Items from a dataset
┄┄┄┄┄┄
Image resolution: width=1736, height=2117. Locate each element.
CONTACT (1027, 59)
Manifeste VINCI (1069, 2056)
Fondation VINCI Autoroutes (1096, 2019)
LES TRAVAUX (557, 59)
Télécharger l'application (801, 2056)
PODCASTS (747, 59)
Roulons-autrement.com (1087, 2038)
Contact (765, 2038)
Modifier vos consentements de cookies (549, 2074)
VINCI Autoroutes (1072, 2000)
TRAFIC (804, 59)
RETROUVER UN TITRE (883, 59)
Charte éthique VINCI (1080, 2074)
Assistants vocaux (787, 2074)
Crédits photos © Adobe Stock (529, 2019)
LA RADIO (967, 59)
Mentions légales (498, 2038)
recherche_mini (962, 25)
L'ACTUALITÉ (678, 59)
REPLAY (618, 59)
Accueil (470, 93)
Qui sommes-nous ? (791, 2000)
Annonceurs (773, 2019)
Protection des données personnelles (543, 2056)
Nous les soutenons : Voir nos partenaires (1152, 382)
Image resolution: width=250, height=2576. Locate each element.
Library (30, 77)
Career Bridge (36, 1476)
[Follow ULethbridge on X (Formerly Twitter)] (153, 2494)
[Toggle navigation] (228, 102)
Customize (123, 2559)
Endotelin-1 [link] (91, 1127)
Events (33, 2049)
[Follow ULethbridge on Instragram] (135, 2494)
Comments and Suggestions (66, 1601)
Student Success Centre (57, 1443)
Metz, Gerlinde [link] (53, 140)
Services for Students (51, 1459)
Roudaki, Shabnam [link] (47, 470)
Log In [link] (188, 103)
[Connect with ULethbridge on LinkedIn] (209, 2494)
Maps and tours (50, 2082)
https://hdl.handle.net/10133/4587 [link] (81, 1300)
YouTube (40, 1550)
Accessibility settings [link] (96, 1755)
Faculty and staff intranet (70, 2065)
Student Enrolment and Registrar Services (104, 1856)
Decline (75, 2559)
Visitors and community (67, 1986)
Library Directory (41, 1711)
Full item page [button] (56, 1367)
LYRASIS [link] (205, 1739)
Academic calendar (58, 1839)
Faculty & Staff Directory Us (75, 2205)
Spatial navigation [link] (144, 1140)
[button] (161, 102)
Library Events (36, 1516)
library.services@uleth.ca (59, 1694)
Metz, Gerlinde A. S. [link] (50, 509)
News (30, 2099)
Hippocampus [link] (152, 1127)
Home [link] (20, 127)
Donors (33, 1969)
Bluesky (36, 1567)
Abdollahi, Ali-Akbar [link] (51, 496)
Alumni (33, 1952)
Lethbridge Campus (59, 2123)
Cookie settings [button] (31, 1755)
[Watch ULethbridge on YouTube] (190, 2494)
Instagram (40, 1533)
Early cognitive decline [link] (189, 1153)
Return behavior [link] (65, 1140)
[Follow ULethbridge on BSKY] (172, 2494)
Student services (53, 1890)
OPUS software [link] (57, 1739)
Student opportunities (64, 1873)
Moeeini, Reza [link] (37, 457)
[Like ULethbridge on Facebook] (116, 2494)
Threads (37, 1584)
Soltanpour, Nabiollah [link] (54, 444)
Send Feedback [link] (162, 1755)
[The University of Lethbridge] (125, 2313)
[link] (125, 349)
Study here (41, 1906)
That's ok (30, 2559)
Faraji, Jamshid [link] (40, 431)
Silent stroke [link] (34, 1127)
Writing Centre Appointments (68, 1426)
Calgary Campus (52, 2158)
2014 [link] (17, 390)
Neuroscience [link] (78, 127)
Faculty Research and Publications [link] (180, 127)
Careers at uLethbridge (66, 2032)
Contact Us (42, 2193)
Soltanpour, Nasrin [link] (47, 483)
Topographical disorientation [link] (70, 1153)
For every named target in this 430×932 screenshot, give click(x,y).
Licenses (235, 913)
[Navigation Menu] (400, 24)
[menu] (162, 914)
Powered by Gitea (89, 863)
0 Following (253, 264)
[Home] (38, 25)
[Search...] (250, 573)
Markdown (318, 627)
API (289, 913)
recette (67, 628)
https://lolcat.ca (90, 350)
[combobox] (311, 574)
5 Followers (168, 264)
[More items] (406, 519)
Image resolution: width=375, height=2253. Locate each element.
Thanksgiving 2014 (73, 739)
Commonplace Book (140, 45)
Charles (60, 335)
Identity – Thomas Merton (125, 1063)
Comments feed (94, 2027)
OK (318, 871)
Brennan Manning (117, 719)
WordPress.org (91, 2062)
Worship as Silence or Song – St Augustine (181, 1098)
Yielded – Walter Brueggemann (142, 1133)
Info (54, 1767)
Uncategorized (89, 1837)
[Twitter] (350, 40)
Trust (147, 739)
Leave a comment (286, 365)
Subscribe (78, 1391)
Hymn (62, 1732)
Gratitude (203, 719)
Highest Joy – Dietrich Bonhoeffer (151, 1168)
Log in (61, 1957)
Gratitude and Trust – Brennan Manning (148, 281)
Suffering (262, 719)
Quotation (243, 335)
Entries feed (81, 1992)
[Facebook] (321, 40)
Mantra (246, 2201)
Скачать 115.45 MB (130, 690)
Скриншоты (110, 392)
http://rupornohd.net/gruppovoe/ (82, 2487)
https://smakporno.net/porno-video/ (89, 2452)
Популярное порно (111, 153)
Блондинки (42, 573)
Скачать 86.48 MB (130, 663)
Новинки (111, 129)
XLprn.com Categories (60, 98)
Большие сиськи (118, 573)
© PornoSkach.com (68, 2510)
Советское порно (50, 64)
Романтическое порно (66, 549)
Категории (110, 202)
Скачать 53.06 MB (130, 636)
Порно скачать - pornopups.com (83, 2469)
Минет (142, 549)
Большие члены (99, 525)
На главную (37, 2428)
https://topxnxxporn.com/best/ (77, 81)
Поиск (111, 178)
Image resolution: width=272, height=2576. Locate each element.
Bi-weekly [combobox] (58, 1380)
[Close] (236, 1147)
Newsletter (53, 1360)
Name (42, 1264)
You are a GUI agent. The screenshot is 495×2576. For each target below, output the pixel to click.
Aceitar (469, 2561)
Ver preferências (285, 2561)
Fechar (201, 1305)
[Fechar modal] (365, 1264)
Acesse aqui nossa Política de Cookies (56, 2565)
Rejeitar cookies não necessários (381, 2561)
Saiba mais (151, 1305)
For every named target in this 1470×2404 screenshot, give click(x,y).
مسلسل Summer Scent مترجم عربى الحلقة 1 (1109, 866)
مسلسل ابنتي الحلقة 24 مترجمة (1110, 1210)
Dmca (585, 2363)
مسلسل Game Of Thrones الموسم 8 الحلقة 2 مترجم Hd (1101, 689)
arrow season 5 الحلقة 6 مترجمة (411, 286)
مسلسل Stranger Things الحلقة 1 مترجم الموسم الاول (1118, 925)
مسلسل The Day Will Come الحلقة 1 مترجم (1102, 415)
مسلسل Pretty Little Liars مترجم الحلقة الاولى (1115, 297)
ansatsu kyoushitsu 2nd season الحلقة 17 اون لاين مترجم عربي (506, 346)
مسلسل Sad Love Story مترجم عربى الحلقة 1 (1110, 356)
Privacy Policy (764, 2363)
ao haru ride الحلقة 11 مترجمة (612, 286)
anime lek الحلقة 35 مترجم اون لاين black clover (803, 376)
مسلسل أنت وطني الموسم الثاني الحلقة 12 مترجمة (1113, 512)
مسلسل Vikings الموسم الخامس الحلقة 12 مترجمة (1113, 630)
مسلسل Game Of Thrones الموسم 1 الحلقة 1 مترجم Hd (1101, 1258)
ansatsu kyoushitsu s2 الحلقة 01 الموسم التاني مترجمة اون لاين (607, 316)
┄┄┄┄┄┄
When a line of the records has the word "Gratitude", pick it out and copy it.

- Response below:
Gratitude (203, 719)
Gratitude and Trust – Brennan Manning (148, 281)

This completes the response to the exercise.